## Goal of the exercise
Every record needs to be restated word for word.

....

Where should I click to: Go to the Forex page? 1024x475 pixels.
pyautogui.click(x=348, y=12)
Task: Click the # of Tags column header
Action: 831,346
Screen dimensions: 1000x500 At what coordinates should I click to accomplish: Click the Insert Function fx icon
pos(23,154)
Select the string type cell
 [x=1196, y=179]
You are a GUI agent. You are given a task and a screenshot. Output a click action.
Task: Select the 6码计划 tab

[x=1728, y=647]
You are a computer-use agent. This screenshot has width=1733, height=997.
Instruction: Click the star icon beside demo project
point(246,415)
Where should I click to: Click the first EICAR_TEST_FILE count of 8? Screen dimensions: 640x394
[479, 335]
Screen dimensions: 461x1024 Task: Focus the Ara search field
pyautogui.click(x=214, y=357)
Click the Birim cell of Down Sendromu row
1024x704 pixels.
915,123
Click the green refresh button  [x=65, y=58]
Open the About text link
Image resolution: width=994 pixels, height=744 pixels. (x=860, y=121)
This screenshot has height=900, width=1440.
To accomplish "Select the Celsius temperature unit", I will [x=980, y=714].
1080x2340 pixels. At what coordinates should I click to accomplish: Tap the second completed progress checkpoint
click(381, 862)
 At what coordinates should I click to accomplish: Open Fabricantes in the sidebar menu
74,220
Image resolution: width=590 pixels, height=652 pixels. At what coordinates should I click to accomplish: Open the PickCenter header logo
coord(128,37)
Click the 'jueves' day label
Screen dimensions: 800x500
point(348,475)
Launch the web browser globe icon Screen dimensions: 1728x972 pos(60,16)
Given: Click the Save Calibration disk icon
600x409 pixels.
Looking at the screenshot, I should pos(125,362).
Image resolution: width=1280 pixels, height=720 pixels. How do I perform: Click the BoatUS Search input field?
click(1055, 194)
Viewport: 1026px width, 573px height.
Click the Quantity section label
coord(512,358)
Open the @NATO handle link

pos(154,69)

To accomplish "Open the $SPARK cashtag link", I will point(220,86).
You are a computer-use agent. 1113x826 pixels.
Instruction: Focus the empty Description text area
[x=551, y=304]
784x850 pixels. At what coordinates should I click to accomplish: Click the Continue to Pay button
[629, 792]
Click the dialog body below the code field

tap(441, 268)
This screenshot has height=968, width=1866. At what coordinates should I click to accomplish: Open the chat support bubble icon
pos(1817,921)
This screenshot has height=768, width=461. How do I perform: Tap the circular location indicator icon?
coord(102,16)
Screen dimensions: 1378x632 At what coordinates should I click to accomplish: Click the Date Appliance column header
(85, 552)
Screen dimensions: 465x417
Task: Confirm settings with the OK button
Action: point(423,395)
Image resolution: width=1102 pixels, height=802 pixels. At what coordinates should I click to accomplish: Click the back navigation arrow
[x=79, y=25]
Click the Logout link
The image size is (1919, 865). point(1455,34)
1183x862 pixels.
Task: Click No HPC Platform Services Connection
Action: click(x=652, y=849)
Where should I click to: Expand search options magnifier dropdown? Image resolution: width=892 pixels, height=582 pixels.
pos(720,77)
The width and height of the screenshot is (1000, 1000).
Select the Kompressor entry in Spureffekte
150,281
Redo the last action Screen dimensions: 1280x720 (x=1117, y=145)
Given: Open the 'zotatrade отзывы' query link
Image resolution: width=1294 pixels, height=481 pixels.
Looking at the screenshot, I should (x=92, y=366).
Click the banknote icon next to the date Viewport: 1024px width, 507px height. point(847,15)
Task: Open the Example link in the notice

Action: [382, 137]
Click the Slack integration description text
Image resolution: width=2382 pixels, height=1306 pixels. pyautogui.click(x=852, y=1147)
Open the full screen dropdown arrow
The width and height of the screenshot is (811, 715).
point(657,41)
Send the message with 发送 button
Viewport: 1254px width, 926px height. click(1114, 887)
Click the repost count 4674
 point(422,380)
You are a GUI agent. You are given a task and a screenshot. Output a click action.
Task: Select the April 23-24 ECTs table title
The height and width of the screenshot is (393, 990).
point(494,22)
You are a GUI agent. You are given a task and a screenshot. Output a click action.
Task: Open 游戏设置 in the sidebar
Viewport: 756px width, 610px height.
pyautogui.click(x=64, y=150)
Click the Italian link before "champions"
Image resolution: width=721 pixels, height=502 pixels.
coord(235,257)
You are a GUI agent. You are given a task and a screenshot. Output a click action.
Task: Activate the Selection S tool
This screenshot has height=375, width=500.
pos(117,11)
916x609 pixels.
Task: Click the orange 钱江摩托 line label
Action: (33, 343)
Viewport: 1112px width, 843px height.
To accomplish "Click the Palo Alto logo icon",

....

## Written reply
Where should I click to: Go to the Forex page? 1024x475 pixels.
pyautogui.click(x=348, y=12)
Task: Click the # of Tags column header
Action: 831,346
Screen dimensions: 1000x500 At what coordinates should I click to accomplish: Click the Insert Function fx icon
pos(23,154)
Select the string type cell
 [x=1196, y=179]
You are a GUI agent. You are given a task and a screenshot. Output a click action.
Task: Select the 6码计划 tab

[x=1728, y=647]
You are a computer-use agent. This screenshot has width=1733, height=997.
Instruction: Click the star icon beside demo project
point(246,415)
Where should I click to: Click the first EICAR_TEST_FILE count of 8? Screen dimensions: 640x394
[479, 335]
Screen dimensions: 461x1024 Task: Focus the Ara search field
pyautogui.click(x=214, y=357)
Click the Birim cell of Down Sendromu row
1024x704 pixels.
915,123
Click the green refresh button  [x=65, y=58]
Open the About text link
Image resolution: width=994 pixels, height=744 pixels. (x=860, y=121)
This screenshot has height=900, width=1440.
To accomplish "Select the Celsius temperature unit", I will [x=980, y=714].
1080x2340 pixels. At what coordinates should I click to accomplish: Tap the second completed progress checkpoint
click(381, 862)
 At what coordinates should I click to accomplish: Open Fabricantes in the sidebar menu
74,220
Image resolution: width=590 pixels, height=652 pixels. At what coordinates should I click to accomplish: Open the PickCenter header logo
coord(128,37)
Click the 'jueves' day label
Screen dimensions: 800x500
point(348,475)
Launch the web browser globe icon Screen dimensions: 1728x972 pos(60,16)
Given: Click the Save Calibration disk icon
600x409 pixels.
Looking at the screenshot, I should pos(125,362).
Image resolution: width=1280 pixels, height=720 pixels. How do I perform: Click the BoatUS Search input field?
click(1055, 194)
Viewport: 1026px width, 573px height.
Click the Quantity section label
coord(512,358)
Open the @NATO handle link

pos(154,69)

To accomplish "Open the $SPARK cashtag link", I will point(220,86).
You are a computer-use agent. 1113x826 pixels.
Instruction: Focus the empty Description text area
[x=551, y=304]
784x850 pixels. At what coordinates should I click to accomplish: Click the Continue to Pay button
[629, 792]
Click the dialog body below the code field

tap(441, 268)
This screenshot has height=968, width=1866. At what coordinates should I click to accomplish: Open the chat support bubble icon
pos(1817,921)
This screenshot has height=768, width=461. How do I perform: Tap the circular location indicator icon?
coord(102,16)
Screen dimensions: 1378x632 At what coordinates should I click to accomplish: Click the Date Appliance column header
(85, 552)
Screen dimensions: 465x417
Task: Confirm settings with the OK button
Action: point(423,395)
Image resolution: width=1102 pixels, height=802 pixels. At what coordinates should I click to accomplish: Click the back navigation arrow
[x=79, y=25]
Click the Logout link
The image size is (1919, 865). point(1455,34)
1183x862 pixels.
Task: Click No HPC Platform Services Connection
Action: click(x=652, y=849)
Where should I click to: Expand search options magnifier dropdown? Image resolution: width=892 pixels, height=582 pixels.
pos(720,77)
The width and height of the screenshot is (1000, 1000).
Select the Kompressor entry in Spureffekte
150,281
Redo the last action Screen dimensions: 1280x720 (x=1117, y=145)
Given: Open the 'zotatrade отзывы' query link
Image resolution: width=1294 pixels, height=481 pixels.
Looking at the screenshot, I should (x=92, y=366).
Click the banknote icon next to the date Viewport: 1024px width, 507px height. point(847,15)
Task: Open the Example link in the notice

Action: [382, 137]
Click the Slack integration description text
Image resolution: width=2382 pixels, height=1306 pixels. pyautogui.click(x=852, y=1147)
Open the full screen dropdown arrow
The width and height of the screenshot is (811, 715).
point(657,41)
Send the message with 发送 button
Viewport: 1254px width, 926px height. click(1114, 887)
Click the repost count 4674
 point(422,380)
You are a GUI agent. You are given a task and a screenshot. Output a click action.
Task: Select the April 23-24 ECTs table title
The height and width of the screenshot is (393, 990).
point(494,22)
You are a GUI agent. You are given a task and a screenshot. Output a click action.
Task: Open 游戏设置 in the sidebar
Viewport: 756px width, 610px height.
pyautogui.click(x=64, y=150)
Click the Italian link before "champions"
Image resolution: width=721 pixels, height=502 pixels.
coord(235,257)
You are a GUI agent. You are given a task and a screenshot. Output a click action.
Task: Activate the Selection S tool
This screenshot has height=375, width=500.
pos(117,11)
916x609 pixels.
Task: Click the orange 钱江摩托 line label
Action: (33, 343)
Viewport: 1112px width, 843px height.
To accomplish "Click the Palo Alto logo icon",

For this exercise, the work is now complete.